Below are the entries; return exactly the line with "Click the DELTA Fs field" and every later line, without anything else.

■ ■ ■

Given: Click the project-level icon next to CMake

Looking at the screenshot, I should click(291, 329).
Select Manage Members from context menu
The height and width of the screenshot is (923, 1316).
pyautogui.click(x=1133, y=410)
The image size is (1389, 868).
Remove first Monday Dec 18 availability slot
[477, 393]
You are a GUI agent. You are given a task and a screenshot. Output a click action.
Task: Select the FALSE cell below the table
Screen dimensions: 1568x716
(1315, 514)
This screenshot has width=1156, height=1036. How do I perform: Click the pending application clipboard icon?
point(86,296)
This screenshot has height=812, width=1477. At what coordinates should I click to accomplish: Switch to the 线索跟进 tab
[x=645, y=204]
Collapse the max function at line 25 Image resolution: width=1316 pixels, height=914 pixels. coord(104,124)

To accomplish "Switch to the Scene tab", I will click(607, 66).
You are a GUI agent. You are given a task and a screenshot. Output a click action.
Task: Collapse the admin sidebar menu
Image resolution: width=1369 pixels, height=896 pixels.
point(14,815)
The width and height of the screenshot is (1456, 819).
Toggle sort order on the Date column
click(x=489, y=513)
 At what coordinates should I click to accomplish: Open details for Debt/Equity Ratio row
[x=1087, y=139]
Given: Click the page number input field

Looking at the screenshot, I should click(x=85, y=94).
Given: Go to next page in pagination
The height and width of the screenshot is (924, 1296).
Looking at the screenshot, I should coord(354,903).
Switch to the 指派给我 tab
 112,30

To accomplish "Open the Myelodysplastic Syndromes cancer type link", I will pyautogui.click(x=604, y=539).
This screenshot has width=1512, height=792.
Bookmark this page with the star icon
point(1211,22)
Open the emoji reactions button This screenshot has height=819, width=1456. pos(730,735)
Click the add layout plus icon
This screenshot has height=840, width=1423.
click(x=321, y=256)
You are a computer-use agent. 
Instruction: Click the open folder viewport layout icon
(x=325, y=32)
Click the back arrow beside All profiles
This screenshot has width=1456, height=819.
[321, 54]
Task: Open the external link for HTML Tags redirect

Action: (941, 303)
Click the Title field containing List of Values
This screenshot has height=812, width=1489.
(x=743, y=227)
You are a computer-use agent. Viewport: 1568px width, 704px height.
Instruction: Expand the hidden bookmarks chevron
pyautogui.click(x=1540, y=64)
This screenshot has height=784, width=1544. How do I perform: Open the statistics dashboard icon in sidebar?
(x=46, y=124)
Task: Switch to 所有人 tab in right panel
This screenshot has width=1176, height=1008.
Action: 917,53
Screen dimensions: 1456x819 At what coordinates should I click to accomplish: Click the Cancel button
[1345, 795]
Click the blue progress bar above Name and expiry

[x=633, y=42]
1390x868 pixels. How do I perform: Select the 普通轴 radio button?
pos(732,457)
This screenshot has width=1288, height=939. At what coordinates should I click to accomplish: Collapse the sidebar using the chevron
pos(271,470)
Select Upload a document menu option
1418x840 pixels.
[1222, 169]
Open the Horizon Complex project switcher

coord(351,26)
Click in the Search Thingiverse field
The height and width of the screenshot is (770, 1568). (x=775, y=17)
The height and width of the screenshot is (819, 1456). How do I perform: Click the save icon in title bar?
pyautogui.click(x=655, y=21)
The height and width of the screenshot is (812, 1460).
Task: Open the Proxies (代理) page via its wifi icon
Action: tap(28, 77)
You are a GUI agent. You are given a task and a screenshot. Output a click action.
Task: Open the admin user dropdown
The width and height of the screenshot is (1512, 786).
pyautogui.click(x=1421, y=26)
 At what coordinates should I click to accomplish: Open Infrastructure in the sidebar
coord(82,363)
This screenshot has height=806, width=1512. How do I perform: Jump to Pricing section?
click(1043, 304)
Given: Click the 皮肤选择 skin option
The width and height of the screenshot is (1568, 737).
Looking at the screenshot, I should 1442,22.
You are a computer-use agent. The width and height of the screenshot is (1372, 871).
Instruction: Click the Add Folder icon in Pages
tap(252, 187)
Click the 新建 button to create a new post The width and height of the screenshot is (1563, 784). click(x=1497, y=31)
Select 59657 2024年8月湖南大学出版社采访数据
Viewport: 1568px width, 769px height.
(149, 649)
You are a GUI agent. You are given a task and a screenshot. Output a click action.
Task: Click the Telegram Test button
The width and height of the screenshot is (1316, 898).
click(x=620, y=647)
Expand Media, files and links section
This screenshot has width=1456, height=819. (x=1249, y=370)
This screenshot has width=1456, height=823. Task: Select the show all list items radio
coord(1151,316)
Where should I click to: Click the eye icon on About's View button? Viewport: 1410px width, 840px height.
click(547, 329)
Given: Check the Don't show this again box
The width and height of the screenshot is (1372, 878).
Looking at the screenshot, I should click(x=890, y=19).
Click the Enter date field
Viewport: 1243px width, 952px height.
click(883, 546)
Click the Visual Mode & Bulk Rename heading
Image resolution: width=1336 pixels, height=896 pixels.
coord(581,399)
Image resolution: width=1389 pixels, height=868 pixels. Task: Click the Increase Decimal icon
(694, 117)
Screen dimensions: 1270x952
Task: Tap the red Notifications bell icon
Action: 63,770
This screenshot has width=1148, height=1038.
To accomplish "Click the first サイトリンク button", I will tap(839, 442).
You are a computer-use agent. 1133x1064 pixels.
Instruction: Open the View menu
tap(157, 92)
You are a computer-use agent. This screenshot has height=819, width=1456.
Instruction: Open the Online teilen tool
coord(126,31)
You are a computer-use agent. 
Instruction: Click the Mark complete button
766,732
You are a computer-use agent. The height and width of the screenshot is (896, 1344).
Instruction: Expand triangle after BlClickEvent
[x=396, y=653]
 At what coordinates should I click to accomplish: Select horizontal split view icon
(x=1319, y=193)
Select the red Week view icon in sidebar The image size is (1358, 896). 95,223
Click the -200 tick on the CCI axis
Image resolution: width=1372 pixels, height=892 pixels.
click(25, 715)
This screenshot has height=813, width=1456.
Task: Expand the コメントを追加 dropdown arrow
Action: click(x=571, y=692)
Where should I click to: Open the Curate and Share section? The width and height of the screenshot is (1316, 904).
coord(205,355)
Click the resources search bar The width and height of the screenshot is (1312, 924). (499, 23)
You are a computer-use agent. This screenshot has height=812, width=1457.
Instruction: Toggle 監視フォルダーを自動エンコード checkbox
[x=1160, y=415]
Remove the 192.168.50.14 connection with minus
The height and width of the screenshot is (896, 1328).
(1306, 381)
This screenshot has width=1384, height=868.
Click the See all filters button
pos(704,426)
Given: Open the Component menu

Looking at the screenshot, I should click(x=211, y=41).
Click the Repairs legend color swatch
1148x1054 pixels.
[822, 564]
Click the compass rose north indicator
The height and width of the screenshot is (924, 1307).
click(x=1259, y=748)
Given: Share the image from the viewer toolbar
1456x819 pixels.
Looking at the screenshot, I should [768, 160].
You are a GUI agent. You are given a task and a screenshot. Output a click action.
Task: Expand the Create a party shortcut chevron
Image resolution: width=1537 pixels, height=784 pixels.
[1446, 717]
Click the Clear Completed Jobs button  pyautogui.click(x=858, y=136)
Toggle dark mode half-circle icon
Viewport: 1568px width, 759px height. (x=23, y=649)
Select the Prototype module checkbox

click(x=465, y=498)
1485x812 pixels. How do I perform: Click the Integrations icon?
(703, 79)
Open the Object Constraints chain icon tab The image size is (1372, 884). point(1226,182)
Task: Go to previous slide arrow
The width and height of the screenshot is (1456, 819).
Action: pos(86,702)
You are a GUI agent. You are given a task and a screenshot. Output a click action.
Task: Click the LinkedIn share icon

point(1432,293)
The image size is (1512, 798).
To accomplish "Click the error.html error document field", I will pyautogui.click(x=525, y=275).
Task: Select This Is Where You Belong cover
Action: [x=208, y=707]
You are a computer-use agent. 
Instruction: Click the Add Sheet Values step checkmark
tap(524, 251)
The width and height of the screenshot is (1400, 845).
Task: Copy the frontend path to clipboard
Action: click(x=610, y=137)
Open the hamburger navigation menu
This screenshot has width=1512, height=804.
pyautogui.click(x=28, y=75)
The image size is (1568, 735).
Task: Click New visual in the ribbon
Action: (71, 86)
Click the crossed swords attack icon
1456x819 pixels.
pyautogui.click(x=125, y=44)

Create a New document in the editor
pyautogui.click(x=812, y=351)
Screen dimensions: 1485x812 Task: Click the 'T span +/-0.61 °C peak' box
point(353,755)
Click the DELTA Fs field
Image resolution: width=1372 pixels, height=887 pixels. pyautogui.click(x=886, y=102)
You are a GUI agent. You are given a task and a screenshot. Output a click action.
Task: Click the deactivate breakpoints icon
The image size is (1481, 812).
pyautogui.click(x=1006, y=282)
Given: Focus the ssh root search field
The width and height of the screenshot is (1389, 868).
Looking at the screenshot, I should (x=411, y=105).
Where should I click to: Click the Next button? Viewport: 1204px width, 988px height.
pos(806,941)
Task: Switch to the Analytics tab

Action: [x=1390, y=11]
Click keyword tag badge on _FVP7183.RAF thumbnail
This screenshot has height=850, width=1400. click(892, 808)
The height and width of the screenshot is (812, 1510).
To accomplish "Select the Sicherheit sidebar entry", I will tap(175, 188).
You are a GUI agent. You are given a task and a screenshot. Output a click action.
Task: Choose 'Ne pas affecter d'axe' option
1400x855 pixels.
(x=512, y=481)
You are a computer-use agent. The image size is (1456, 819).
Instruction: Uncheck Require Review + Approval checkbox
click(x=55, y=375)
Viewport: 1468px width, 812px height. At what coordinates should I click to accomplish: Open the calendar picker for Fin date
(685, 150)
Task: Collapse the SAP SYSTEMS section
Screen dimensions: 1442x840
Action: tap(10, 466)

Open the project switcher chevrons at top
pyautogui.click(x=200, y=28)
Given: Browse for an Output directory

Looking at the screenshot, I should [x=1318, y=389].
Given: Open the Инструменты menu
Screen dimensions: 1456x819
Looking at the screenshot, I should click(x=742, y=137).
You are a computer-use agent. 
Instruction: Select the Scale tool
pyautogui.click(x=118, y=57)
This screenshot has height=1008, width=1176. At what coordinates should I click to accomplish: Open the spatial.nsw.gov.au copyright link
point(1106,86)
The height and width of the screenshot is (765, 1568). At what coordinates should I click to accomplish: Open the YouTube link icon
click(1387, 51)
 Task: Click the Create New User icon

■ ■ ■

Written solution:
Click the DELTA Fs field
Image resolution: width=1372 pixels, height=887 pixels. pyautogui.click(x=886, y=102)
You are a GUI agent. You are given a task and a screenshot. Output a click action.
Task: Click the deactivate breakpoints icon
The image size is (1481, 812).
pyautogui.click(x=1006, y=282)
Given: Focus the ssh root search field
The width and height of the screenshot is (1389, 868).
Looking at the screenshot, I should (x=411, y=105).
Where should I click to: Click the Next button? Viewport: 1204px width, 988px height.
pos(806,941)
Task: Switch to the Analytics tab

Action: [x=1390, y=11]
Click keyword tag badge on _FVP7183.RAF thumbnail
This screenshot has height=850, width=1400. click(892, 808)
The height and width of the screenshot is (812, 1510).
To accomplish "Select the Sicherheit sidebar entry", I will tap(175, 188).
You are a GUI agent. You are given a task and a screenshot. Output a click action.
Task: Choose 'Ne pas affecter d'axe' option
1400x855 pixels.
(x=512, y=481)
You are a computer-use agent. The image size is (1456, 819).
Instruction: Uncheck Require Review + Approval checkbox
click(x=55, y=375)
Viewport: 1468px width, 812px height. At what coordinates should I click to accomplish: Open the calendar picker for Fin date
(685, 150)
Task: Collapse the SAP SYSTEMS section
Screen dimensions: 1442x840
Action: tap(10, 466)

Open the project switcher chevrons at top
pyautogui.click(x=200, y=28)
Given: Browse for an Output directory

Looking at the screenshot, I should [x=1318, y=389].
Given: Open the Инструменты menu
Screen dimensions: 1456x819
Looking at the screenshot, I should click(x=742, y=137).
You are a computer-use agent. 
Instruction: Select the Scale tool
pyautogui.click(x=118, y=57)
This screenshot has height=1008, width=1176. At what coordinates should I click to accomplish: Open the spatial.nsw.gov.au copyright link
point(1106,86)
The height and width of the screenshot is (765, 1568). At what coordinates should I click to accomplish: Open the YouTube link icon
click(1387, 51)
 Task: Click the Create New User icon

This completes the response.